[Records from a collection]

★ ★ ★ ★ ★

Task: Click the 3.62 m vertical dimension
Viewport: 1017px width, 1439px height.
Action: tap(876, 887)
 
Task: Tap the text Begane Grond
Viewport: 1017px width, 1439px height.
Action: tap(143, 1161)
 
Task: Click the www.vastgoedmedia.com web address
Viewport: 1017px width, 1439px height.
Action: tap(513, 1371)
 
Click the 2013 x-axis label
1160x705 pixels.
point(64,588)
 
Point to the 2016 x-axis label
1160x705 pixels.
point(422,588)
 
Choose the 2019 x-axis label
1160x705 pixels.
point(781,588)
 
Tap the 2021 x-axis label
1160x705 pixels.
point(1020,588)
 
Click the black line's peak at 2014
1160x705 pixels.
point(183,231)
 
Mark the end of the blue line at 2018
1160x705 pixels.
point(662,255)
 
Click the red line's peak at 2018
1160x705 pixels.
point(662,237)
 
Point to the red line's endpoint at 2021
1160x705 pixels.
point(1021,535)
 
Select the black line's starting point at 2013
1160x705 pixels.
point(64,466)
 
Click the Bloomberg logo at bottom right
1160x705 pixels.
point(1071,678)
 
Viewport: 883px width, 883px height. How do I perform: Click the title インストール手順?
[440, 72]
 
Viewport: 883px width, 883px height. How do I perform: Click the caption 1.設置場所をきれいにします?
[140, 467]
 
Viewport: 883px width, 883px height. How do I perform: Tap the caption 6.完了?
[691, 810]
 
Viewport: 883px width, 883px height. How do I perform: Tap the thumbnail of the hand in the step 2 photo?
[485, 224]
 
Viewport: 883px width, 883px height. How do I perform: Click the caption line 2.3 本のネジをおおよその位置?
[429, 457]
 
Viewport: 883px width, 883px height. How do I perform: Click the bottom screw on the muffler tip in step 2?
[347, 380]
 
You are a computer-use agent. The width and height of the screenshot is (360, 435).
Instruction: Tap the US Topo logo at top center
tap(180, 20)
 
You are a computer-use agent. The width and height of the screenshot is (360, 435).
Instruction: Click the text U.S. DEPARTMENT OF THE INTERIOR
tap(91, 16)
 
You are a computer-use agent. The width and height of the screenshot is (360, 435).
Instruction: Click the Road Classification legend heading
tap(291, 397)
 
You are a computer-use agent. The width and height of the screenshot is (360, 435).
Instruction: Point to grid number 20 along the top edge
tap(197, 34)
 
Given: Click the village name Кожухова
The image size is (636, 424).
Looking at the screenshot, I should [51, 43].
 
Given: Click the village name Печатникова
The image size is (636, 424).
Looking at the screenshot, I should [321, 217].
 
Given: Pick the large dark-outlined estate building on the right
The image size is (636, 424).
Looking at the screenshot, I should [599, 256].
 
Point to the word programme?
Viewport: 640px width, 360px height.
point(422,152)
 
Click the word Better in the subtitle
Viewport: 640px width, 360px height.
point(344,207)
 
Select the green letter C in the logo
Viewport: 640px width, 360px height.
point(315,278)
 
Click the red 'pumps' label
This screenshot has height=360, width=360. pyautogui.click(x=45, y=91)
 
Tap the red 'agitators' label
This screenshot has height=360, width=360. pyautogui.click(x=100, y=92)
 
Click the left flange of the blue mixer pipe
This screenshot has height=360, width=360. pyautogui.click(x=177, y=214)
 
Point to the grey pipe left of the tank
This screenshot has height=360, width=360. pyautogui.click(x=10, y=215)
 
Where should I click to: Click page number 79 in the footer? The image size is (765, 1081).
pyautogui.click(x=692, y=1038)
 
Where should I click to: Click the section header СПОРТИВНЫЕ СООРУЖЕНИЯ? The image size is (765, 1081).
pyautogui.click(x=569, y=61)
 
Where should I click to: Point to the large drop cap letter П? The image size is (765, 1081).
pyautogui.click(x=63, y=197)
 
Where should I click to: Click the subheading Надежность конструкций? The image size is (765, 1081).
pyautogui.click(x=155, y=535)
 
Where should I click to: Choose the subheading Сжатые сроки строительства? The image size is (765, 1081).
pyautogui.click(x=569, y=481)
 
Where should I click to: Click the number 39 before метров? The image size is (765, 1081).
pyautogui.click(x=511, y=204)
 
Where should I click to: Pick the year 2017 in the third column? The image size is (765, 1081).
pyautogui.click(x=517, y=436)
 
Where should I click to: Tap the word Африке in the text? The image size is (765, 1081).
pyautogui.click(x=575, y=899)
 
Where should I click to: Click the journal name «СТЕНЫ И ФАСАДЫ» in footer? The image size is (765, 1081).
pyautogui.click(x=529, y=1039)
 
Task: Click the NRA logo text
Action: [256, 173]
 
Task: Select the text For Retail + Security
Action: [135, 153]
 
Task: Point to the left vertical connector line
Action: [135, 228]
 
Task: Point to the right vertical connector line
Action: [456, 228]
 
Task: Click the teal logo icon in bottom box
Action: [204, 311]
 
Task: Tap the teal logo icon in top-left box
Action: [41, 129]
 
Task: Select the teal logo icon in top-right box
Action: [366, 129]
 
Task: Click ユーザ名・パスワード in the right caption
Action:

★ ★ ★ ★ ★

Write out all the rows above as a numbered list, one line per number, with the blank lines left out.

1. Task: Click the 3.62 m vertical dimension
2. Viewport: 1017px width, 1439px height.
3. Action: tap(876, 887)
4. Task: Tap the text Begane Grond
5. Viewport: 1017px width, 1439px height.
6. Action: tap(143, 1161)
7. Task: Click the www.vastgoedmedia.com web address
8. Viewport: 1017px width, 1439px height.
9. Action: tap(513, 1371)
10. Click the 2013 x-axis label
11. 1160x705 pixels.
12. point(64,588)
13. Point to the 2016 x-axis label
14. 1160x705 pixels.
15. point(422,588)
16. Choose the 2019 x-axis label
17. 1160x705 pixels.
18. point(781,588)
19. Tap the 2021 x-axis label
20. 1160x705 pixels.
21. point(1020,588)
22. Click the black line's peak at 2014
23. 1160x705 pixels.
24. point(183,231)
25. Mark the end of the blue line at 2018
26. 1160x705 pixels.
27. point(662,255)
28. Click the red line's peak at 2018
29. 1160x705 pixels.
30. point(662,237)
31. Point to the red line's endpoint at 2021
32. 1160x705 pixels.
33. point(1021,535)
34. Select the black line's starting point at 2013
35. 1160x705 pixels.
36. point(64,466)
37. Click the Bloomberg logo at bottom right
38. 1160x705 pixels.
39. point(1071,678)
40. Viewport: 883px width, 883px height. How do I perform: Click the title インストール手順?
41. [440, 72]
42. Viewport: 883px width, 883px height. How do I perform: Click the caption 1.設置場所をきれいにします?
43. [140, 467]
44. Viewport: 883px width, 883px height. How do I perform: Tap the caption 6.完了?
45. [691, 810]
46. Viewport: 883px width, 883px height. How do I perform: Tap the thumbnail of the hand in the step 2 photo?
47. [485, 224]
48. Viewport: 883px width, 883px height. How do I perform: Click the caption line 2.3 本のネジをおおよその位置?
49. [429, 457]
50. Viewport: 883px width, 883px height. How do I perform: Click the bottom screw on the muffler tip in step 2?
51. [347, 380]
52. You are a computer-use agent. The width and height of the screenshot is (360, 435).
53. Instruction: Tap the US Topo logo at top center
54. tap(180, 20)
55. You are a computer-use agent. The width and height of the screenshot is (360, 435).
56. Instruction: Click the text U.S. DEPARTMENT OF THE INTERIOR
57. tap(91, 16)
58. You are a computer-use agent. The width and height of the screenshot is (360, 435).
59. Instruction: Click the Road Classification legend heading
60. tap(291, 397)
61. You are a computer-use agent. The width and height of the screenshot is (360, 435).
62. Instruction: Point to grid number 20 along the top edge
63. tap(197, 34)
64. Given: Click the village name Кожухова
65. The image size is (636, 424).
66. Looking at the screenshot, I should [51, 43].
67. Given: Click the village name Печатникова
68. The image size is (636, 424).
69. Looking at the screenshot, I should [321, 217].
70. Given: Pick the large dark-outlined estate building on the right
71. The image size is (636, 424).
72. Looking at the screenshot, I should [599, 256].
73. Point to the word programme?
74. Viewport: 640px width, 360px height.
75. point(422,152)
76. Click the word Better in the subtitle
77. Viewport: 640px width, 360px height.
78. point(344,207)
79. Select the green letter C in the logo
80. Viewport: 640px width, 360px height.
81. point(315,278)
82. Click the red 'pumps' label
83. This screenshot has height=360, width=360. pyautogui.click(x=45, y=91)
84. Tap the red 'agitators' label
85. This screenshot has height=360, width=360. pyautogui.click(x=100, y=92)
86. Click the left flange of the blue mixer pipe
87. This screenshot has height=360, width=360. pyautogui.click(x=177, y=214)
88. Point to the grey pipe left of the tank
89. This screenshot has height=360, width=360. pyautogui.click(x=10, y=215)
90. Where should I click to: Click page number 79 in the footer? The image size is (765, 1081).
91. pyautogui.click(x=692, y=1038)
92. Where should I click to: Click the section header СПОРТИВНЫЕ СООРУЖЕНИЯ? The image size is (765, 1081).
93. pyautogui.click(x=569, y=61)
94. Where should I click to: Point to the large drop cap letter П? The image size is (765, 1081).
95. pyautogui.click(x=63, y=197)
96. Where should I click to: Click the subheading Надежность конструкций? The image size is (765, 1081).
97. pyautogui.click(x=155, y=535)
98. Where should I click to: Choose the subheading Сжатые сроки строительства? The image size is (765, 1081).
99. pyautogui.click(x=569, y=481)
100. Where should I click to: Click the number 39 before метров? The image size is (765, 1081).
101. pyautogui.click(x=511, y=204)
102. Where should I click to: Pick the year 2017 in the third column? The image size is (765, 1081).
103. pyautogui.click(x=517, y=436)
104. Where should I click to: Tap the word Африке in the text? The image size is (765, 1081).
105. pyautogui.click(x=575, y=899)
106. Where should I click to: Click the journal name «СТЕНЫ И ФАСАДЫ» in footer? The image size is (765, 1081).
107. pyautogui.click(x=529, y=1039)
108. Task: Click the NRA logo text
109. Action: [256, 173]
110. Task: Select the text For Retail + Security
111. Action: [135, 153]
112. Task: Point to the left vertical connector line
113. Action: [135, 228]
114. Task: Point to the right vertical connector line
115. Action: [456, 228]
116. Task: Click the teal logo icon in bottom box
117. Action: [204, 311]
118. Task: Tap the teal logo icon in top-left box
119. Action: [41, 129]
120. Task: Select the teal logo icon in top-right box
121. Action: [366, 129]
122. Task: Click ユーザ名・パスワード in the right caption
123. Action:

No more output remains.